With the political infrastructure in place, this city would have a voice on the national stage, while its citizens would still have a direct link with their representatives. Under the current arrangement, impotent and anonymous local councils take decisions which people then ascribe to national government, and complain to their MPs about. This is harmful to all. Constituents do not get their problems addressed, councils are not scrutinised, and MPs divert time from holding the government to account to being social workers. A devolved assembly would bring transparency to the system. In addition, a Greater Manchester Assembly would also have the clout to actively pursue those who flout the law. The bully boy antics of Tesco against Stockport Council in 2005-06 over Tesco’s violation of planning regulations were committed because the company assumed, rightly, that the council would lack the will or resources to fight them. The police would likewise become democratically accountable to a single body across the city, removing the “us and them” divide that has dogged Manchester since the Moss Side riots, if not since Peterloo.


The strength and determination with which this old, industrial giant has renewed itself is something every citizen should be proud of. It has survived the decimation of its industry, the machinations of Margaret Thatcher and the devastation of the IRA, and it has come back stronger.

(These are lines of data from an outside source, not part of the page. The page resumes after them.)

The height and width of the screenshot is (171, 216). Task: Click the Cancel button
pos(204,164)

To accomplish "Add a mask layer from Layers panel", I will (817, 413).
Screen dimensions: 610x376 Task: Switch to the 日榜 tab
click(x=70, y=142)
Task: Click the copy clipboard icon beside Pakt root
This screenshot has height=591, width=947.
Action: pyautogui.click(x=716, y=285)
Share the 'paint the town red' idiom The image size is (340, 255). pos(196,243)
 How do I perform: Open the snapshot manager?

Though I like the weather, I am not a North-Westerner. Though I like the history I am not a Lancastrian. I am a Mancunian, and my city deserves a voice: as one city, united.

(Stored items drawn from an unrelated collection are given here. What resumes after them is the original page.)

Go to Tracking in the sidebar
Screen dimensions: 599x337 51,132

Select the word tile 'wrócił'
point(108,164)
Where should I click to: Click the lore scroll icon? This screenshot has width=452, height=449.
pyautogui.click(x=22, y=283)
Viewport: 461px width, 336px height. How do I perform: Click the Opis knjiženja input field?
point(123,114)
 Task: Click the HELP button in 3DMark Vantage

Thursday, 3 September 2009

Education, education, education...

Melissa Benn's condemnation of the 11-plus, as always, comes with the best of intentions. With fox-hunting gone, there are few issues remaining that have the totemic power to flare the passions between Left and Right. However, she, Fiona Millar and Comprehensive Future make three crucial mistakes.


The first is that they have won the argument politically. While none of the three main parties are committed to selection on academic ability, selection upon the grounds of parental wealth, geography, religious faith and interview technique continues. All of these are surely less equitable than testing upon ability. Surely, if selection is to be ended, Comprehensive Future would be better using its energies against these discrepancies, rather than a smattering of remaining grammars?

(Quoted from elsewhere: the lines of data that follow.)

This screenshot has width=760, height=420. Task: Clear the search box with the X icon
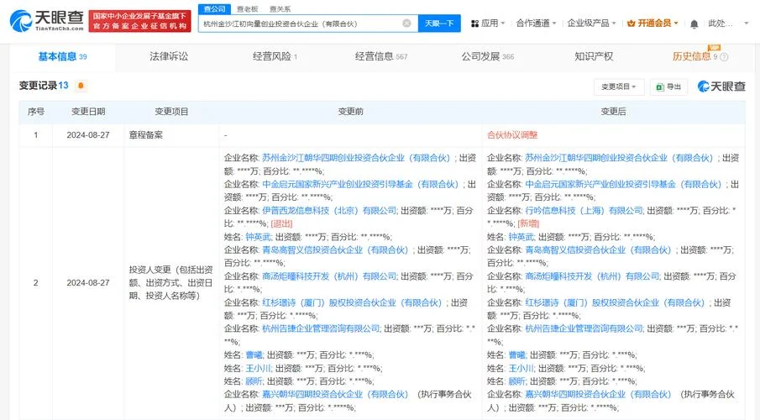tap(406, 24)
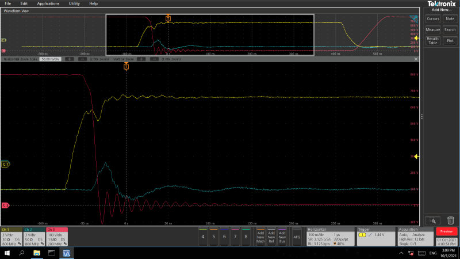The width and height of the screenshot is (460, 259).
Task: Click the Cursors button
Action: pyautogui.click(x=432, y=18)
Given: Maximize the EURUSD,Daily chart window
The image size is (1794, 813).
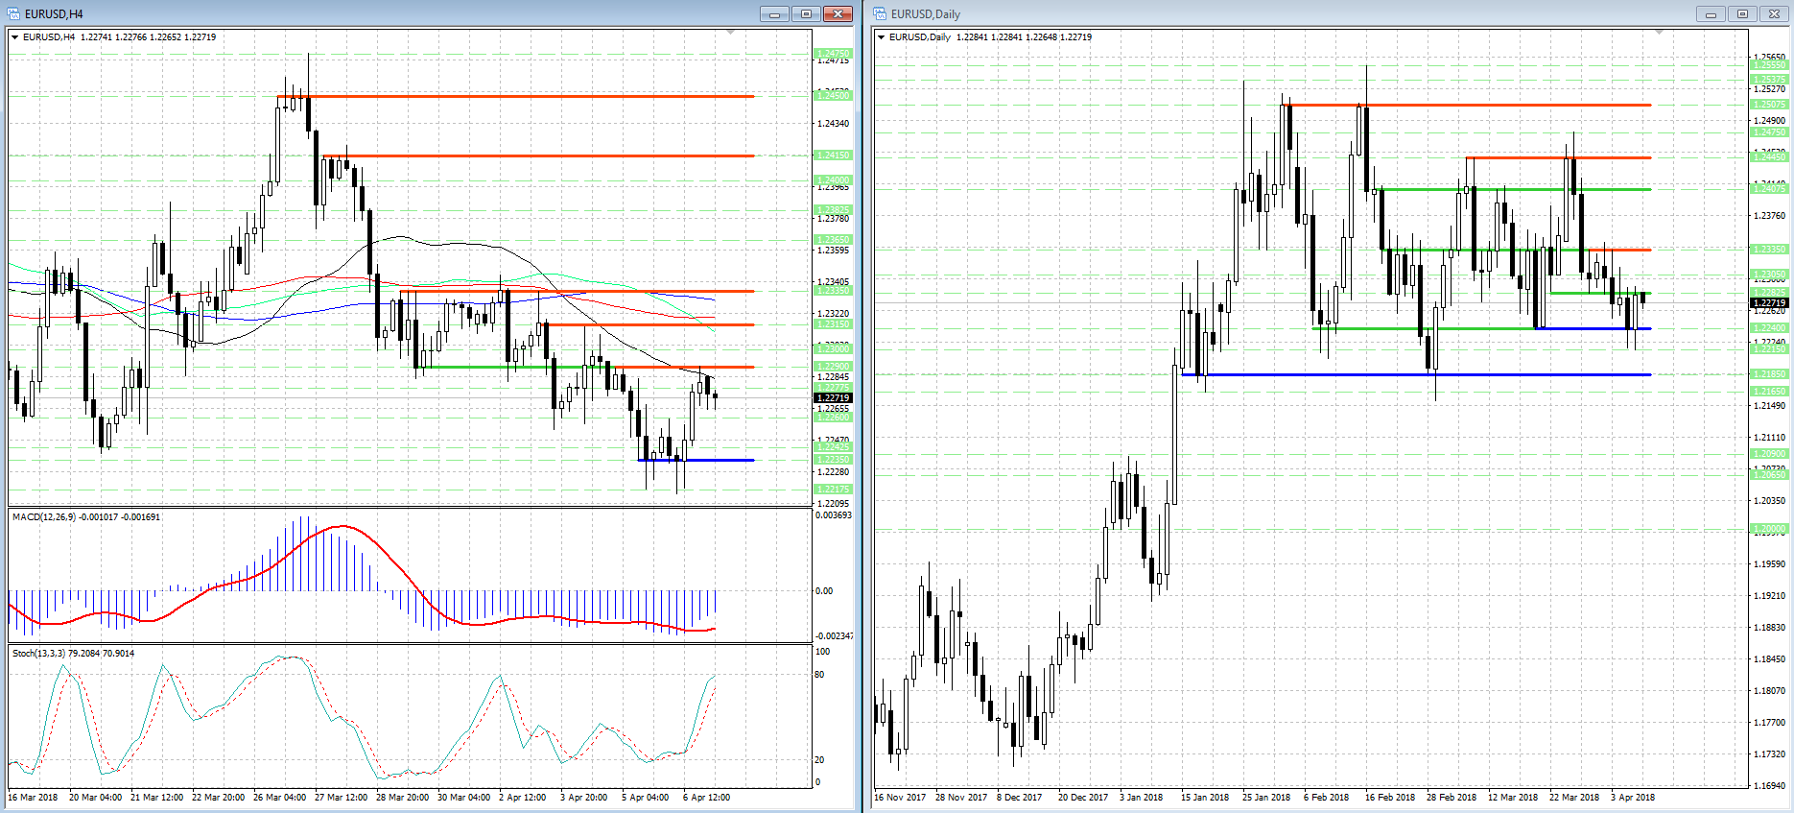Looking at the screenshot, I should (x=1742, y=13).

Secondly, they allow ideology to trump good practice. If an LEA wishes to continue with a selective system, then to dictate from Westminster that it may not do so, regardless of the views of local people, seems to go against the progressive spirit. We see the apotheosis of this in Northern Ireland. There a reticent community is being forced, by a woman who educates her own children in Eire, to renege upon a system that consistently delivers the best GCSE, A-level, and Oxbridge entry rates in the UK. Why this system is to be torn down few can say, especially given that Ulster's secondary moderns outperform Britain's comprehensives, thwarting the argument that little value is added.


Lastly, they do not consider what the effects of their actions are. Rather it seems, they consider only what they would wish them to be. The effect of comprehensive education has not been to make every school a grammar, it has been to make every school a secondary modern. The result has been to push the best grammars not into state control, but into the private sector, the opposite of the progressive aim. Far from bringing about a classless society, the comprehensive system has entrenched class status, and protected the middle class children of journalists who eulogise it from the clever poor. The rich pay the fees for private school, the middle classes move to a good catchment area. Only the poor are condemned.


I do not doubt the author's zeal, nor that of her compatriots. I merely invoke the law of unforseen circumstances. It is often the cry of these groups that we must care about the education of the many, not the few. I concur. Fix the comprehensive system, and then we may debate about Kent and Trafford.